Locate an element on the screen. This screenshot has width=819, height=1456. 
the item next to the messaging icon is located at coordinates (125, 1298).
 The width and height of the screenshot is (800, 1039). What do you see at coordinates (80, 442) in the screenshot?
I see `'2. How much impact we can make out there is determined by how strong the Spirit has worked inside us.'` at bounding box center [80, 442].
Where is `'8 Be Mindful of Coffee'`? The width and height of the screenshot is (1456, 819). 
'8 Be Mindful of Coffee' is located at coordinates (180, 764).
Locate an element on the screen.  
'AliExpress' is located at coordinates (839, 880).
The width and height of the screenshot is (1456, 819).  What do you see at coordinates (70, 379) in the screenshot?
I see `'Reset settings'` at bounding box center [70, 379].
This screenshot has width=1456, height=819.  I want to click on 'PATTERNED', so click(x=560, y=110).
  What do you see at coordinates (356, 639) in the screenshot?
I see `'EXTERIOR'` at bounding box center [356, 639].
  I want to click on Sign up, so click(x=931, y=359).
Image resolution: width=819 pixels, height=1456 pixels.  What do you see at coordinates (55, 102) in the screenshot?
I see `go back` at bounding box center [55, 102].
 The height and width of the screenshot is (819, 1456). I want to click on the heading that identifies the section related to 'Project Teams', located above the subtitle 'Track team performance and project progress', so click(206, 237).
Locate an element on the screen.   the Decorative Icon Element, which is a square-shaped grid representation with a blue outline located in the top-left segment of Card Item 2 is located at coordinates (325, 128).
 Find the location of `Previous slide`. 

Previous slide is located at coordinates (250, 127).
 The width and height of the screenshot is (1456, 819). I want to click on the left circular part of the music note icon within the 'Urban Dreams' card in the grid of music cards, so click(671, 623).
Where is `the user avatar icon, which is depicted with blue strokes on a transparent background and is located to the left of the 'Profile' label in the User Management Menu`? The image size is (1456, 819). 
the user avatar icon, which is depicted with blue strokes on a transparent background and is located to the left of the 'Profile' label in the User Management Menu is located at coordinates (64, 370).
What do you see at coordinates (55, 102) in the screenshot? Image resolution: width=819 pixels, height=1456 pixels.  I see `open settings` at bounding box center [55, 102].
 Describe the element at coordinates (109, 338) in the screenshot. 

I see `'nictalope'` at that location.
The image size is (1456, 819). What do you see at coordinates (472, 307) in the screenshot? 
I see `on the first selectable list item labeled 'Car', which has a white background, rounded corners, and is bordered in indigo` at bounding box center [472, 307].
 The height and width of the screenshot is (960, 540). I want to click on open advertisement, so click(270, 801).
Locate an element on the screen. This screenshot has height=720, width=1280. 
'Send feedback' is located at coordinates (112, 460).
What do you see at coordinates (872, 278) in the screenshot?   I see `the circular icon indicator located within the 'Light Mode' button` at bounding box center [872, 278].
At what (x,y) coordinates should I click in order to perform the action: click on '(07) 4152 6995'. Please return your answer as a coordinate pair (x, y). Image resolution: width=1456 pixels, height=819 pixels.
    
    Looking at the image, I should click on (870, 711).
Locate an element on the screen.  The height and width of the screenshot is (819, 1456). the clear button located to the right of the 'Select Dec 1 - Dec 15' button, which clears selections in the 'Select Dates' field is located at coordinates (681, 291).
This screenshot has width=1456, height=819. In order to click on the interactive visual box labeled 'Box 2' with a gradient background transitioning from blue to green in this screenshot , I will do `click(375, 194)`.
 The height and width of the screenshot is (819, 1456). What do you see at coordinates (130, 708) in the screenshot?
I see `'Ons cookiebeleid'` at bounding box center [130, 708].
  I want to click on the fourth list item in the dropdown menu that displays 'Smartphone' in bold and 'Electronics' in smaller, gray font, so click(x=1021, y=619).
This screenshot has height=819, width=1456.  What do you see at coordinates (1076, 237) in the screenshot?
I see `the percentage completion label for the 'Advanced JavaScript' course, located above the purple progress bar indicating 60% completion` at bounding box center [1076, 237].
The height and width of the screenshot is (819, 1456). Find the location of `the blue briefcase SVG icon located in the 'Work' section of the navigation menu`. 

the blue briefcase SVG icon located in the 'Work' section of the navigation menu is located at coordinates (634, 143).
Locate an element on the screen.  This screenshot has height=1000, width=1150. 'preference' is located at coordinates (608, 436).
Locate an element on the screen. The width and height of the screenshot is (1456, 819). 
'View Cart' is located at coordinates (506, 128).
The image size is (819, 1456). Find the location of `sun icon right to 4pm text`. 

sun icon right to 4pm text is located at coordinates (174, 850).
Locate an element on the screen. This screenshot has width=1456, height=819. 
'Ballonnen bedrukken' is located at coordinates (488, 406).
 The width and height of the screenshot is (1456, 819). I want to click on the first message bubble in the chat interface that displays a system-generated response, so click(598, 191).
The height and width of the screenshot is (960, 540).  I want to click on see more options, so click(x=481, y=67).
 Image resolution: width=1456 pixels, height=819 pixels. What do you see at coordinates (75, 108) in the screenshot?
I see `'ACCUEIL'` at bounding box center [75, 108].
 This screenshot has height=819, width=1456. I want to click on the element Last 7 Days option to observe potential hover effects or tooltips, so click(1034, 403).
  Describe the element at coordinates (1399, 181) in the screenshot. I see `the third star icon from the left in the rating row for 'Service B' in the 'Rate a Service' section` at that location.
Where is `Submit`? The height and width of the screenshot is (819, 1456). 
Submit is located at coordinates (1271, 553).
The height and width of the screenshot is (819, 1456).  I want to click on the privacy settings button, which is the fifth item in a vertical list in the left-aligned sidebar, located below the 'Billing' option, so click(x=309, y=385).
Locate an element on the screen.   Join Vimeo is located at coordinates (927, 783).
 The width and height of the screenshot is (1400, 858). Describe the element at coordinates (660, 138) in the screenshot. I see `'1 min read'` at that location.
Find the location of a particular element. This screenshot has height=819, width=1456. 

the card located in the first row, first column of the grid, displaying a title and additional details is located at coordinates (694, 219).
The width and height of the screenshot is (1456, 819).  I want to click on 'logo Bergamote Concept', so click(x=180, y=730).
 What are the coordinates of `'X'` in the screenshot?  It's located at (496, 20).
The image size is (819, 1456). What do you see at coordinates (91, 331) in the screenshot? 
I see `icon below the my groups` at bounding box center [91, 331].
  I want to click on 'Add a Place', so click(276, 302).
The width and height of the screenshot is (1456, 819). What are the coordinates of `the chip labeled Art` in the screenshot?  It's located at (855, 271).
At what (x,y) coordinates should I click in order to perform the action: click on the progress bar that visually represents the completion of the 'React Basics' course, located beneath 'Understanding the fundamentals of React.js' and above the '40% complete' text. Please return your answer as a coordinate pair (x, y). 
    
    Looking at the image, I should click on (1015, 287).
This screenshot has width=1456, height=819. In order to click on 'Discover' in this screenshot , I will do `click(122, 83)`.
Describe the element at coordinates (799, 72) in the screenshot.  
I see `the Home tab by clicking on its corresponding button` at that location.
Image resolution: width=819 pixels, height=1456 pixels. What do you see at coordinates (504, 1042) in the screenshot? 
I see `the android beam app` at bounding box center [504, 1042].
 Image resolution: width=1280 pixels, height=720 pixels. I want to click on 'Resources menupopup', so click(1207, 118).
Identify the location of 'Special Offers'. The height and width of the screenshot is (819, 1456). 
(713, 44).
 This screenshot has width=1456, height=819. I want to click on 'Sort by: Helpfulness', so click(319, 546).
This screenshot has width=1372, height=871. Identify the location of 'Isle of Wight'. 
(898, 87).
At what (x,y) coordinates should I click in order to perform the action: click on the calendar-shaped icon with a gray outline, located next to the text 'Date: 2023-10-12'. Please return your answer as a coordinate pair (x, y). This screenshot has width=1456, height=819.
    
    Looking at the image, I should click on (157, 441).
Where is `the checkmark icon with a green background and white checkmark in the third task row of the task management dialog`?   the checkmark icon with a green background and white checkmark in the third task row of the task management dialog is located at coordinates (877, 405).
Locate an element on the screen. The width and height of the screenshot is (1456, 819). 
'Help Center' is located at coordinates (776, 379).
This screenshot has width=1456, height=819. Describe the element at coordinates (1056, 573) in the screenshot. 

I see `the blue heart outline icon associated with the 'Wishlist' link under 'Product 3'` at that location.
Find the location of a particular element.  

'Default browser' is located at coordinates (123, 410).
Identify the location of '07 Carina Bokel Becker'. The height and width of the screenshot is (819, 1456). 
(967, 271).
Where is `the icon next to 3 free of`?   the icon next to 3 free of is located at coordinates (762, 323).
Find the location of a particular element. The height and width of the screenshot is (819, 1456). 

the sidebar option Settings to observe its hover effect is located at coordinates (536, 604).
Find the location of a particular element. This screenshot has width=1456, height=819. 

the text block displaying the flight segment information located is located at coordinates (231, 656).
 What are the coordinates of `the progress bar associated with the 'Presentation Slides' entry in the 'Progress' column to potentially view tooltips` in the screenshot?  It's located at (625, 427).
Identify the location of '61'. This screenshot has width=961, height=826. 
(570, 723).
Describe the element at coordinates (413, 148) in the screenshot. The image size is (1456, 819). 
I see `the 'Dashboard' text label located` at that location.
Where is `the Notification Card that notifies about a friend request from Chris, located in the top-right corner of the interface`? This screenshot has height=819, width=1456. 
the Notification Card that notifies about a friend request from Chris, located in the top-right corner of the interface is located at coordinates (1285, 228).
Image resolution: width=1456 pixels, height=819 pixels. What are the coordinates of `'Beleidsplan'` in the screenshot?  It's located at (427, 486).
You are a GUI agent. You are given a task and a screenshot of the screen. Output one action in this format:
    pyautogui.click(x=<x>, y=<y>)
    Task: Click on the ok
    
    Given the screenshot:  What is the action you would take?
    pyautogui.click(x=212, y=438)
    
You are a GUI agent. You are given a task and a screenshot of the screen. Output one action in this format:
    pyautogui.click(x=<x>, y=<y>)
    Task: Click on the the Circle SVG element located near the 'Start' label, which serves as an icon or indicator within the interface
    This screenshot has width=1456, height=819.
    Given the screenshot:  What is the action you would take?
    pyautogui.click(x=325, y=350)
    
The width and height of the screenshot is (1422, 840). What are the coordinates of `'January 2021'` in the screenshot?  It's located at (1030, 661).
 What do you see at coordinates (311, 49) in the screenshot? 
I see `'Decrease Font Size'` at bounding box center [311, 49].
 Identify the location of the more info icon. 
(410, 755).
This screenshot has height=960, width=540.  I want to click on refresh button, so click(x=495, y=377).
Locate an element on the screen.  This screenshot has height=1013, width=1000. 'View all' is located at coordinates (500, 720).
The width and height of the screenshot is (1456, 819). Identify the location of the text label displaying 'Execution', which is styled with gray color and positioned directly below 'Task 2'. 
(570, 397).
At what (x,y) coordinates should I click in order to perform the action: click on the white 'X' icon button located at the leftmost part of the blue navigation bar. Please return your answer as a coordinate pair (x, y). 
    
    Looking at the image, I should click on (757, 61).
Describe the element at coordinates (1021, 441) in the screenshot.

■ ■ ■

Problem description: Could you give the rows again from the start up to and including the line with "The height and width of the screenshot is (819, 1456). I", with "Locate an element" replaced by "Find an element" and everything else unchanged?

The response:
Find an element on the screen. This screenshot has width=819, height=1456. 
the item next to the messaging icon is located at coordinates (125, 1298).
 The width and height of the screenshot is (800, 1039). What do you see at coordinates (80, 442) in the screenshot?
I see `'2. How much impact we can make out there is determined by how strong the Spirit has worked inside us.'` at bounding box center [80, 442].
Where is `'8 Be Mindful of Coffee'`? The width and height of the screenshot is (1456, 819). 
'8 Be Mindful of Coffee' is located at coordinates (180, 764).
Find an element on the screen.  
'AliExpress' is located at coordinates (839, 880).
The width and height of the screenshot is (1456, 819).  What do you see at coordinates (70, 379) in the screenshot?
I see `'Reset settings'` at bounding box center [70, 379].
This screenshot has width=1456, height=819.  I want to click on 'PATTERNED', so click(x=560, y=110).
  What do you see at coordinates (356, 639) in the screenshot?
I see `'EXTERIOR'` at bounding box center [356, 639].
  I want to click on Sign up, so click(x=931, y=359).
Image resolution: width=819 pixels, height=1456 pixels.  What do you see at coordinates (55, 102) in the screenshot?
I see `go back` at bounding box center [55, 102].
 The height and width of the screenshot is (819, 1456). I want to click on the heading that identifies the section related to 'Project Teams', located above the subtitle 'Track team performance and project progress', so click(206, 237).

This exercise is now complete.